(Collected data entries)
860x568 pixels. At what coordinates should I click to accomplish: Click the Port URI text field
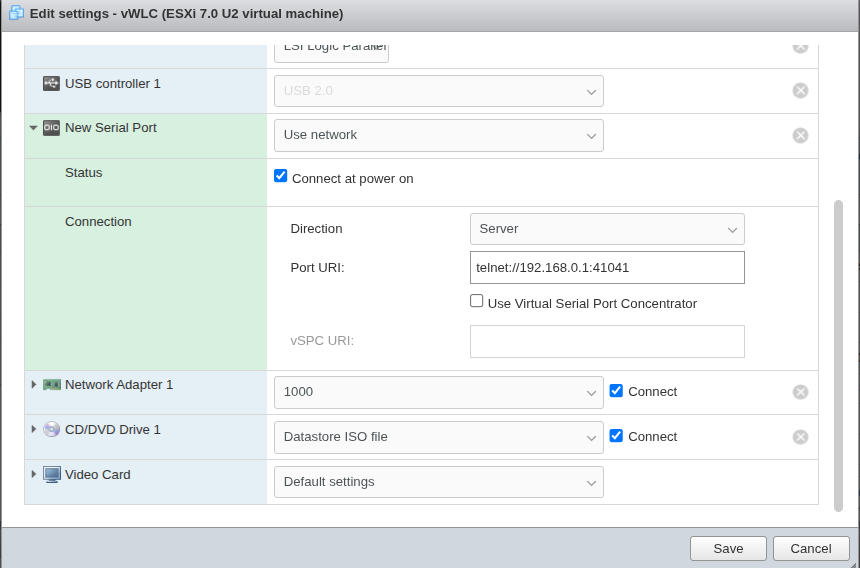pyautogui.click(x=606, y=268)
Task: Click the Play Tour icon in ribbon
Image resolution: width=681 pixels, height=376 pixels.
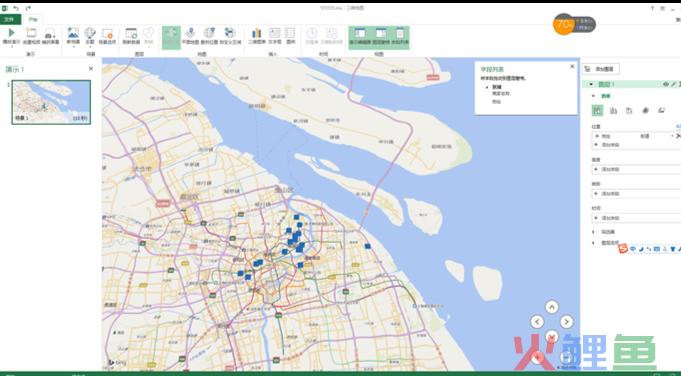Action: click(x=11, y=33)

Problem requirements:
Please copy exactly, and only, the lines from the one that contains "Image resolution: width=681" through the last line of the data above, omitting all pictures.

Answer box:
Image resolution: width=681 pixels, height=376 pixels.
Action: click(x=11, y=33)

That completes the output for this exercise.